Because the cellular signal in the remote location of the Heeters' mountain home was too weak for it to do its job, Heeter says the SIM card wouldn't have worked even if it had been installed properly.

"It did not 'make any sense [for ADT] to put this type of alarm' in the Heeters' home," a service technician who examined the device after Harris' murder allegedly told the couple.

Heeter says she clearly communicated her home-security needs to ADT, having contacted them "specifically asking for protection at her home from intrusion by her son's eventual murderer."

The complaint says Heeter wanted to "make sure [Chattin was] never on her property," and told her ADT sales rep that she was more concerned with being notified if her alarm was disabled than with the prospect of having actual property stolen.

She says the salesman assured her its Pulse system fit the bill, and also brushed off her concerns about having an alarm that sounded if an intruder broke a window.

Media outlets that reported on Chattin's arrest last year described him as Harris' roommate, but an attorney for Heeter said in a phone interview Friday that it is unclear whether this was the case.

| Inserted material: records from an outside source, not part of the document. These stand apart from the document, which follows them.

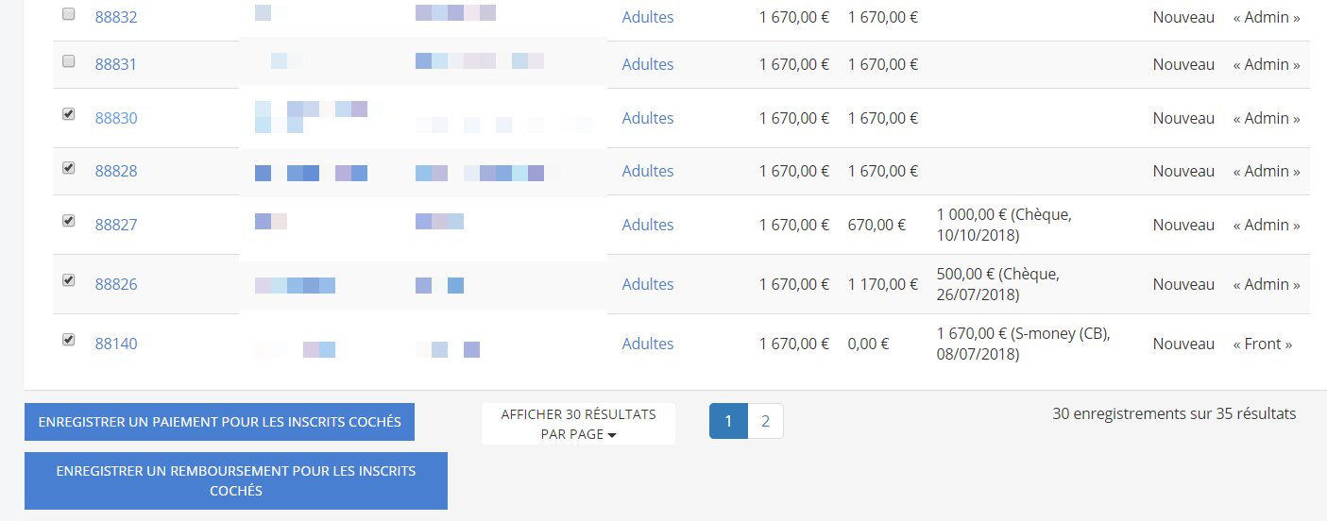The height and width of the screenshot is (521, 1327).
Task: Untick the checkbox for row 88140
Action: coord(68,340)
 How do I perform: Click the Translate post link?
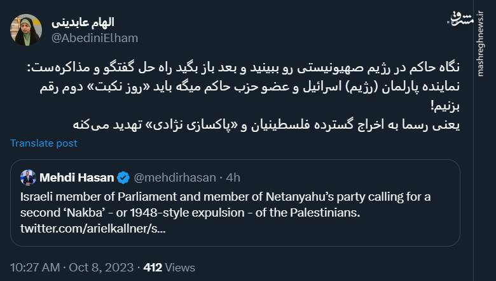pos(43,143)
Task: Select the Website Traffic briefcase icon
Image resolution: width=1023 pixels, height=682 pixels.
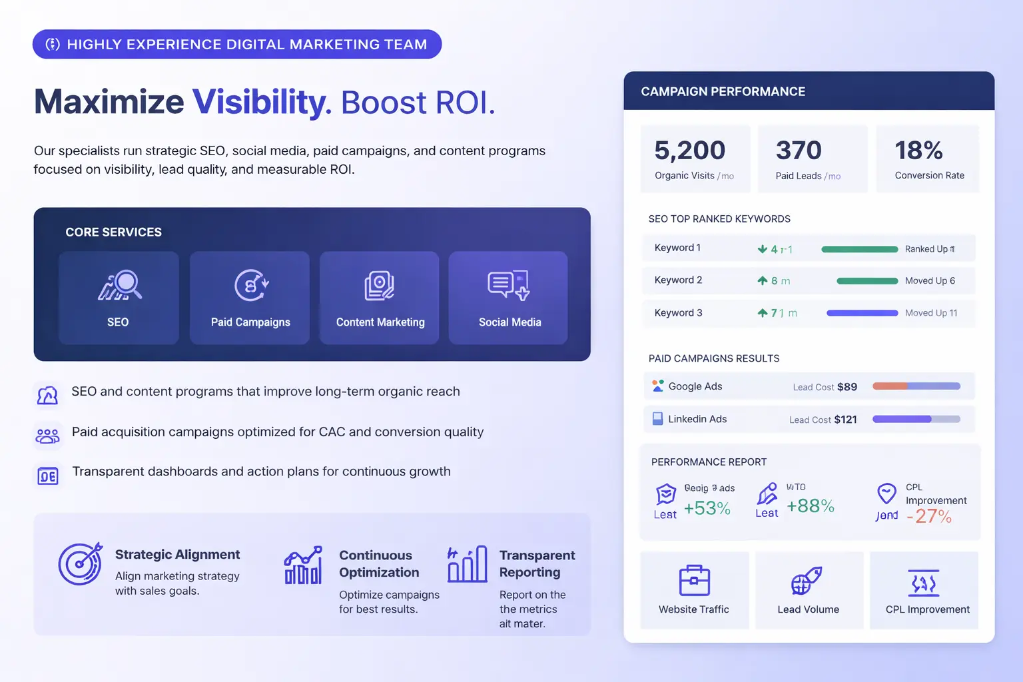Action: (694, 581)
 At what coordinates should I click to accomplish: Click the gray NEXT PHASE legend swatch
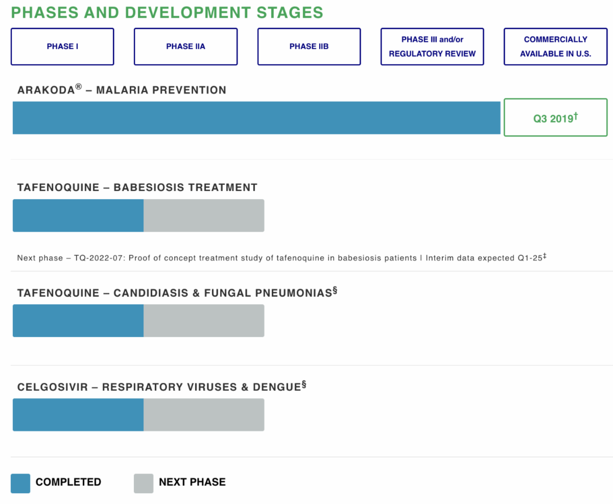(144, 483)
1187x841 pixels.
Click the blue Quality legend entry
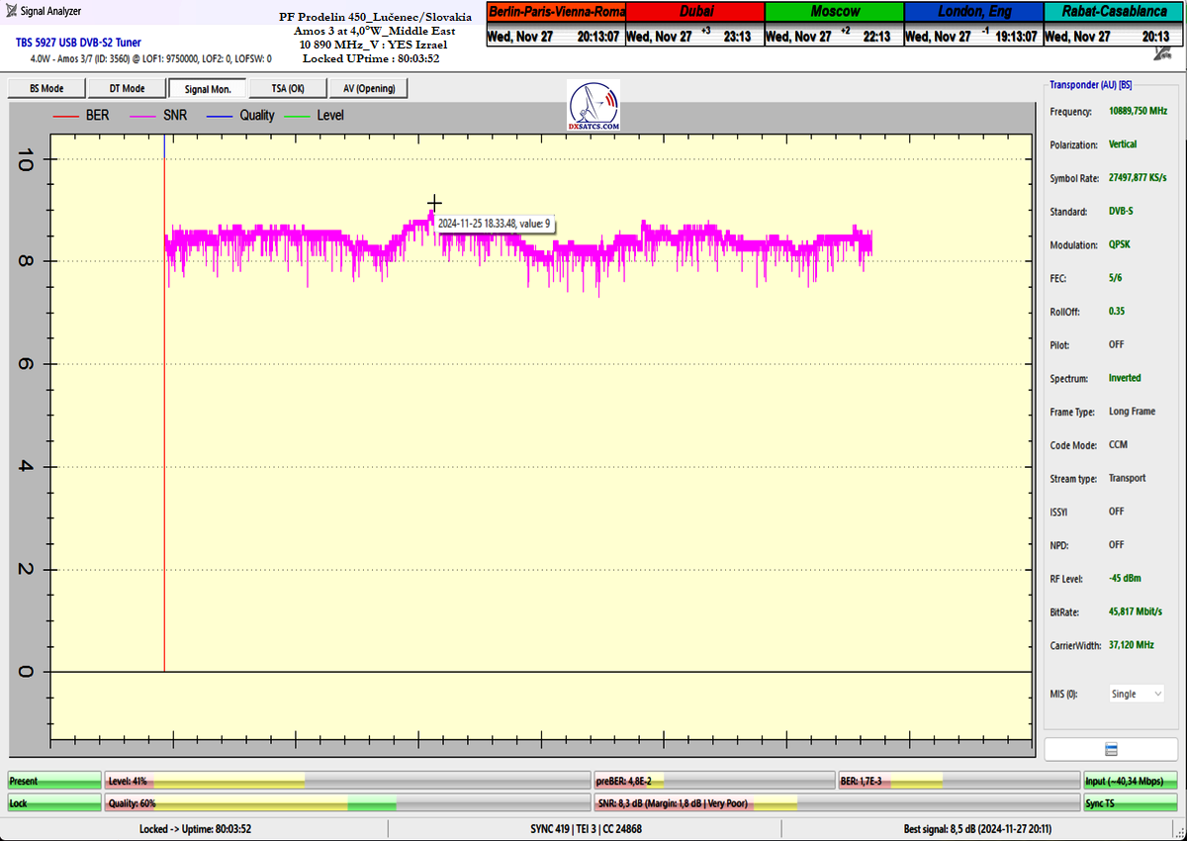[x=240, y=116]
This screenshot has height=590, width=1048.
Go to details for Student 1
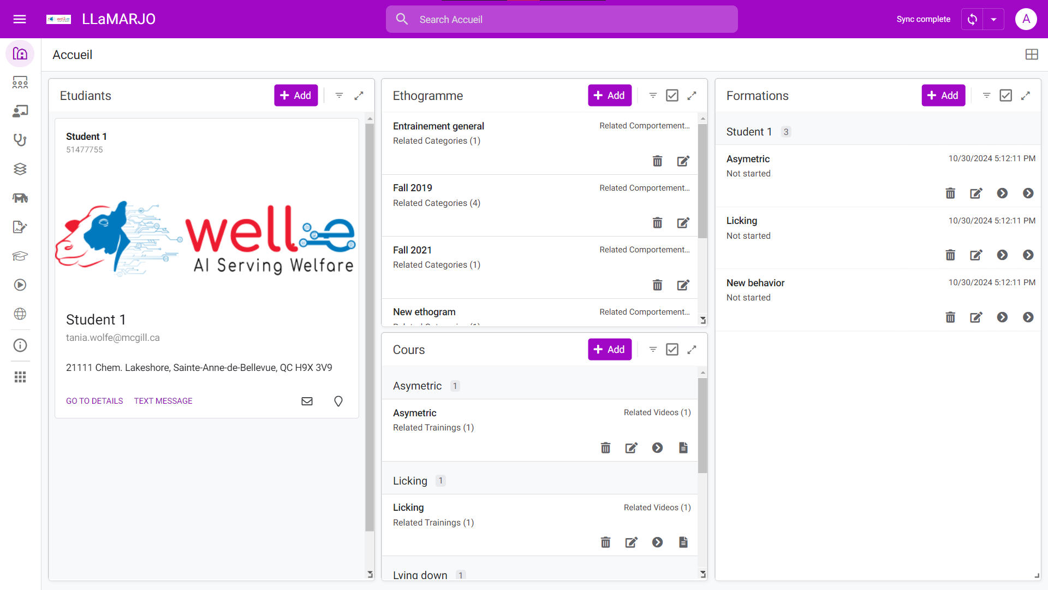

Heeter, who is suing individually and on behalf of her son's estate, is represented by Lane Jubb Jr., of The Beasley Firm.

The 39-page complaint requests punitive damages for fraud, alleging that ADT's rep made "intentional, deceptive and [knowingly] false" statements about the alarm solely to induce the Heeters into a quick sale -a tactic the company allegedly advocated.

"ADT instructed its [employees], on a national and companywide level, to use deceitful and unlawful sales tactics in order to further profits," the complaint says, adding that the company knew of past cases where tragedy ensued because its customers were not warned of a break-in.

Heeter also alleges negligence, wrongful death, product liability and violations of state consumer-protection laws. Honeywell, the company that made some alarm system components ADT installed, is also named as a defendant.

Bob Tucker a spokesman for ADT declined to give a statement on the allegations, citing company policy not to comment on pending litigation.